To directly assess the subcellular localization of REEP2 within taste cells we used immunoelectron microscopy. Mouse CV papillae taste cells were incubated successively with anti-REEP2 and 15 nm gold-conjugated secondary antibodies. The gold particles were seen ∼50 nm beneath the plasma membrane, consistent with REEP2 being an integral membrane protein (Fig. 4D). This result also supports our inference of the topology of REEP2: the epitope recognized by anti-REEP2 is located near the C terminus and the added expanse from the primary and secondary antibodies is in the range of 27 nm (Harris et al., 1997), thus the position of the gold particles is consistent only with an intracellular location of the C terminus. REEP2 often was observed to be clustered rather than having a homogeneous distribution in the plasma membrane (supplemental Fig. 5, available at www.jneurosci.org as supplemental material).

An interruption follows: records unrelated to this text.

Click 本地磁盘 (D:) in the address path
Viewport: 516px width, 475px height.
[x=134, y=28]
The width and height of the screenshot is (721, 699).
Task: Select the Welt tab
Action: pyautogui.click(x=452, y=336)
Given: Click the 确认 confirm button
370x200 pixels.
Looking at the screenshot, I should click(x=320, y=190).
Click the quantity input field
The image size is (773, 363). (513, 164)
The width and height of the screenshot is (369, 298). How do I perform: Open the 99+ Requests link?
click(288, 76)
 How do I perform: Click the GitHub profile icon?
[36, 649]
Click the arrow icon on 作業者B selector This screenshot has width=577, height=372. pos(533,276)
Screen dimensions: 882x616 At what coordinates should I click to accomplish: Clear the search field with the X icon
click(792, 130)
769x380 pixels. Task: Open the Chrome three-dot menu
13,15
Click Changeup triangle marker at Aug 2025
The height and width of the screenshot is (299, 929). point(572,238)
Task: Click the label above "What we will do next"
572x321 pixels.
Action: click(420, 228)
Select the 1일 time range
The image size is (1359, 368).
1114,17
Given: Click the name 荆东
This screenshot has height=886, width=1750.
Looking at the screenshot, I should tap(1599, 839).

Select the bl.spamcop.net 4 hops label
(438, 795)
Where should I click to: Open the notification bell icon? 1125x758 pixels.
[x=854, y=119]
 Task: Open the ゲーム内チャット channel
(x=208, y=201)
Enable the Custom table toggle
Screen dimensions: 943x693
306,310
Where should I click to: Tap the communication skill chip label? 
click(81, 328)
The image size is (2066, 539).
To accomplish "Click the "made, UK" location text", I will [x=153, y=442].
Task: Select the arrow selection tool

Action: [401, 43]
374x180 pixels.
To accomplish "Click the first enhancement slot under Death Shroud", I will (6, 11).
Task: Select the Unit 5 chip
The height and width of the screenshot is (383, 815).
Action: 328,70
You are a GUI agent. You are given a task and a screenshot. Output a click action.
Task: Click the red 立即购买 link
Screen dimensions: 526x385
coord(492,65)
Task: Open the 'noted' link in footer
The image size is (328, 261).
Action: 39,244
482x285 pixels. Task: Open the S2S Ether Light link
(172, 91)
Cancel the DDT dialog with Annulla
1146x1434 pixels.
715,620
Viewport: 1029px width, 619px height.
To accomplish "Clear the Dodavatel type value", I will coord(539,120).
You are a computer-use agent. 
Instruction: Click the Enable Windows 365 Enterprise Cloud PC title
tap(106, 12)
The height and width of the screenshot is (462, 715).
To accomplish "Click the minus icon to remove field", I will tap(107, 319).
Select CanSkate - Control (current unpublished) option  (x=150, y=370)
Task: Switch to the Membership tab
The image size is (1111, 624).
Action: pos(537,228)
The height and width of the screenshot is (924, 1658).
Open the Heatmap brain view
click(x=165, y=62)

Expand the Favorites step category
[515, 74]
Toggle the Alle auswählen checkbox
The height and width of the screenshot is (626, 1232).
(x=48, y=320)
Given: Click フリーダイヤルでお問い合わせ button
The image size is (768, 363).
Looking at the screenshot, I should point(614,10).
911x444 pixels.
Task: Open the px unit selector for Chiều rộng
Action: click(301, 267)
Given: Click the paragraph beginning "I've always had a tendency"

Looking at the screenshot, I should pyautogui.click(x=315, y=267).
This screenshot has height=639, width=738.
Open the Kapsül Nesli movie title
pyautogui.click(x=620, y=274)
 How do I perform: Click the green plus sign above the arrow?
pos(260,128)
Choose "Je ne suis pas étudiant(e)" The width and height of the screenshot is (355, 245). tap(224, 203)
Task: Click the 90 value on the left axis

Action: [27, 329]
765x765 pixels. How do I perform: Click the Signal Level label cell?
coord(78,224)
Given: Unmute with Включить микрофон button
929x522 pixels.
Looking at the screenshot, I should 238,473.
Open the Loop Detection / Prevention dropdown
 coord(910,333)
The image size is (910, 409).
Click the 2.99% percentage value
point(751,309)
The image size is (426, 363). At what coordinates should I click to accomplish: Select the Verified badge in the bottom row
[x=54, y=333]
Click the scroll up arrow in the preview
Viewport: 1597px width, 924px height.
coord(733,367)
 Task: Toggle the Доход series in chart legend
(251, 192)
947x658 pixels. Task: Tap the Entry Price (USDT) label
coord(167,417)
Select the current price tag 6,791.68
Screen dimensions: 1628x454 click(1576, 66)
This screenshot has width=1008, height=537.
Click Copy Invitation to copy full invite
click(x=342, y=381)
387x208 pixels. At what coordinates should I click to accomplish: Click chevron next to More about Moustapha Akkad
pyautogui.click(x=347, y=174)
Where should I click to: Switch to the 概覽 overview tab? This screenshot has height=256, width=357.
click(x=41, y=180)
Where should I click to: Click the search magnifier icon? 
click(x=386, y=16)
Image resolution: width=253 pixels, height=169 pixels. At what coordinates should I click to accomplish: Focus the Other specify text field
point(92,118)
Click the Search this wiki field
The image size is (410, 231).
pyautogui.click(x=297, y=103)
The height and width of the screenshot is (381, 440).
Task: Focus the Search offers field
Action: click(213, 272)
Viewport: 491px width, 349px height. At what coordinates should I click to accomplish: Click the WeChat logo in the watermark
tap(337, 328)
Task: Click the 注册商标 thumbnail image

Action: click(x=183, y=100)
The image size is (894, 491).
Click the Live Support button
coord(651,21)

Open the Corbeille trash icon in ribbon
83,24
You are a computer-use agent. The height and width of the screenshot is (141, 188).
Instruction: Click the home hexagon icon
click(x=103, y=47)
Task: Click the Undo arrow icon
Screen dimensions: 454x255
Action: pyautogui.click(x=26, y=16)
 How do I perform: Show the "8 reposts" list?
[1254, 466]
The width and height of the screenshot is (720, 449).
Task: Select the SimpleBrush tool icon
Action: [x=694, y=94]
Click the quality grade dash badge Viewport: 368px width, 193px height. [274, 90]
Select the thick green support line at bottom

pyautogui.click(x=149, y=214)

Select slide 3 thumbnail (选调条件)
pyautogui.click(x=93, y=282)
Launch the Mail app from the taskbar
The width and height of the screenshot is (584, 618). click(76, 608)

REEP2 recruits sweet receptors into lipid rafts
We next set out to determine whether REEP2 enhances T1R responses by increasing the number of taste receptors synthesized or the fraction that reaches the cell surface. HEK293E cells transiently expressing T1R2 and T1R3 in the presence or absence of REEP2 were subjected to biotinylation, then their cell-surface proteins purified. Western blots showed that the presence of REEP2 had no effect on sweet receptor protein synthesis (Fig. 5A, rows 3 and 4) or on the fraction of taste receptors reaching the cell surface (Fig. 5A, rows 1 and 2).
Might REEP2 instead act by anchoring or spatially organizing the taste receptors into lipid raft membrane microdomains such as has been shown for the scaffold protein Homer (Ehrengruber et al., 2004)? To test this we used discontinuous sucrose density gradient ultracentrifugation to isolate lipid rafts from transfected HEK293E cells (supplemental Fig. 6, available at www.jneurosci.org as supplemental material). REEP2—present in the lipid raft fraction—significantly increased the amount of T1R2 and T1R3 in lipid rafts (Fig. 5B, row 1 vs row 2), but did not alter their levels among total proteins: quantification of the band intensities on Western blots confirmed that REEP2 specifically increased the presence of T1R2 and T1R3 in lipid rafts (Table 1). Interestingly, in native taste cells REEP2 was found to localize preferentially to the taste bud's apical pore region in all taste papillae (Figs. 1C–E, 5C–E). In addition, the existence of lipid rafts in the apical pore region suggests that REEP2 might be involved in recruiting taste receptors into specific domains of taste cell membranes for ready access to ligand (supplemental Fig. 7, available at www.jneurosci.org as supplemental material).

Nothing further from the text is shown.